Use the updated JavaScript errors page to determine the root cause of an error, and gain details on how to reproduce it locally. The Event Log shows you the steps a user took before hitting the error. If you’re debugging an error in situations where you didn’t create or haven’t maintained the code where the error is occurring, an event log might be more helpful in your debugging than a stack trace, which doesn’t show the steps a user took before encountering the error.

In addition to event logs, use stack traces and source maps to pinpoint the filename, line of code, function, or method that threw the error.

Errors caused by minified JavaScript are common in production environments and can be difficult to read. And while the ability to upload source maps to view the same code uncompressed is not new in Browser, using source maps and stack traces in conjunction with event logs gives you a better surface area with which to reproduce an error locally.
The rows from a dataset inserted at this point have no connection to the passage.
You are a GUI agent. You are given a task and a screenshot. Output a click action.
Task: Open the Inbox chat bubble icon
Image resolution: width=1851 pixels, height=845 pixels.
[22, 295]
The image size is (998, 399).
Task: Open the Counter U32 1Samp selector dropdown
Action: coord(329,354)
Examine the root cause of an error with the Event Log.

New depth and flexibility for debugging JavaScript errors

You’re always changing and updating your websites and web applications. Whether you’re migrating from a standard webpage to a single-page app built with React, deploying a new site, or releasing a new feature built from JavaScript components, you’re always going to discover errors.

The improved JavaScript errors page is built to give you deeper context and a path to action, so you can speed your time to error resolution. Use this page to

  1. Filter and group errors, and review error profiles to narrow down the scope of an error.
  2. Use Browser charts to learn about affected browsers and device types and determine the request URI to isolate the error.
  3. Finally, use the Event Log to reproduce the error locally, and use source maps and stack traces to find the exact line of code, method, or function that’s throwing the error.

We plan to remove our legacy JavaScript errors page by the end of the year—a perfect reason to get up to speed with the new, improved version today.